Und es ist nicht gutgegangen. Zu Beginn des Jahres 2014 veröffentlichten chinesische Zeitungen Bilder von Häfen, in denen sich die importierte Kohle stapelte. In den Städten und Provinzen, aber auch in der Schwerindustrie fanden sich nicht mehr genügend Abnehmer. Und immer stärker wirkten sich staatliche Maßnahmen aus.

Erste Maßnahmen gegen die Kohle waren auf den Umweltschutz beschränkt. Ab 2012 galten strenge Umweltschutzstandards für Kohlekraftwerke. 2014 wurde das Umweltgesetz deutlich verschärft: Zu den neuen Instrumenten gehört die Absetzung oder Strafverfolgung von lokalen Beamten. Firmenchefs können 15 Tage inhaftiert werden, wenn sie Baustoppanweisungen oder Untersagungen ignorieren. Ungeachtet der anhaltenden Korruption und vielfältiger Vollzugsprobleme auf den unteren Ebenen waren das neue Signale.

Seit 2014 ging es auch um den Energieträger Kohle als solchen. Die Regierung führte Effizienzstandards für Kohlekraftwerke ein. Zugleich drängte sie die wichtigsten Kohlekonzerne, ihre Produktion um zehn Prozent zu senken. Dies sollte auch dem Verfall der Preise entgegenwirken. Gleichzeitig wurden Importabgaben für Kohle eingeführt. Das ermutigte auch einige Provinzen zu weitgehenden Maßnahmen. Zwölf Provinzen planen, den Kohleverbrauch bis 2020 um immerhin 655 Millionen Tonnen zu verringern (mehr als der heutige Verbrauch Indiens). Die weitestgehende Festlegung enthält der neue Fünfjahresplan (2016-20). Danach soll die Kohlegewinnung um 20 Prozent verringert werden und der Verbrauch von Kohlestrom bis 2020 um jährlich zwei bis vier Prozent sinken. 4300 Kohleminen mit einer Produktion von 700 Millionen Tonnen sollen geschlossen werden.

Seit 2013 sinkt die Kohleproduktion, 2016 sogar um über neun Prozent. Allerdings ist diese Politik nicht unumstritten. Noch 2015 wurden zahlreiche neue Kohlekraftwerke genehmigt. Die drastische Einschränkung der Kohleproduktion löste zunächst auch erhebliche Turbulenzen aus: Sie führte zwar wie erwünscht zu höheren Kohlepreisen, brachte aber die Stahlindustrie als Abnehmer in Schwierigkeiten.
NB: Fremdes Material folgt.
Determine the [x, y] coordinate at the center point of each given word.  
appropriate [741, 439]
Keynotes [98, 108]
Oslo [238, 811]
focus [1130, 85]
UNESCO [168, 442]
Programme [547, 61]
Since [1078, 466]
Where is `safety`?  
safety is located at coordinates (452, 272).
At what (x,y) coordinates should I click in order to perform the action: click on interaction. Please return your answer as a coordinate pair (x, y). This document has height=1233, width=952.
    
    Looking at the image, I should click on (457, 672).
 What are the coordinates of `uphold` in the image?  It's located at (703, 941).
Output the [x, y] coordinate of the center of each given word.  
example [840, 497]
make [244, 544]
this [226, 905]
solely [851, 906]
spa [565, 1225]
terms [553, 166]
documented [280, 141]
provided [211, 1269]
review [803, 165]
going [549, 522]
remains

Zeitweise wurde der seit 2013 rückläufige Kohleimport sogar wieder erhöht.

Indien galt bisher als Gegenbeispiel. Aber auch dort denkt die Politik um

Im vergangenen Winter kam es zu extremen Smogperioden in vielen Provinzen. Produktions- und Verkehrseinschränkungen und die Stornierung zahlreicher Flüge waren die Folge. Vermutlich deshalb wurden Anfang 2017 weitere Stilllegungen beziehungsweise der Planungsstopp für zahlreiche neue Kohlekraftwerke verkündet, insgesamt 120 GW. Immerhin 47 bereits im Bau befindliche Anlagen sollen einen Baustopp erhalten.

Neben der extremen Luftverschmutzung gibt es mehrere Gründe für Chinas Wende bei der Kohle. Dazu gehört das Erlahmen der Wirtschaft ebenso wie die geplante teilweise Abkehr von der Schwerindustrie. Hinzu kommt der hohe Kühlwasserbedarf der Kohlekraftwerke in einem Land, in dem viele Städte unter Wassermangel leiden. Auch die Abwehr der explodierenden Importabhängigkeit war ein Motiv. Und natürlich wirkte der Boom der erneuerbaren Energien.

Mit der Abkehr von der Kohle ist China ein Vorreiter für Schwellenländer geworden. Diese Politik ist naturgemäß widersprüchlich. Nach den Turbulenzen des letzten Jahres ist sie offenbar auch etwas vorsichtiger geworden. Es gibt Mängel wie die unzureichende Netzanbindung von Wind- und Solarstrom. Auch bleibt das Gewicht des Kohlesektors weiterhin hoch.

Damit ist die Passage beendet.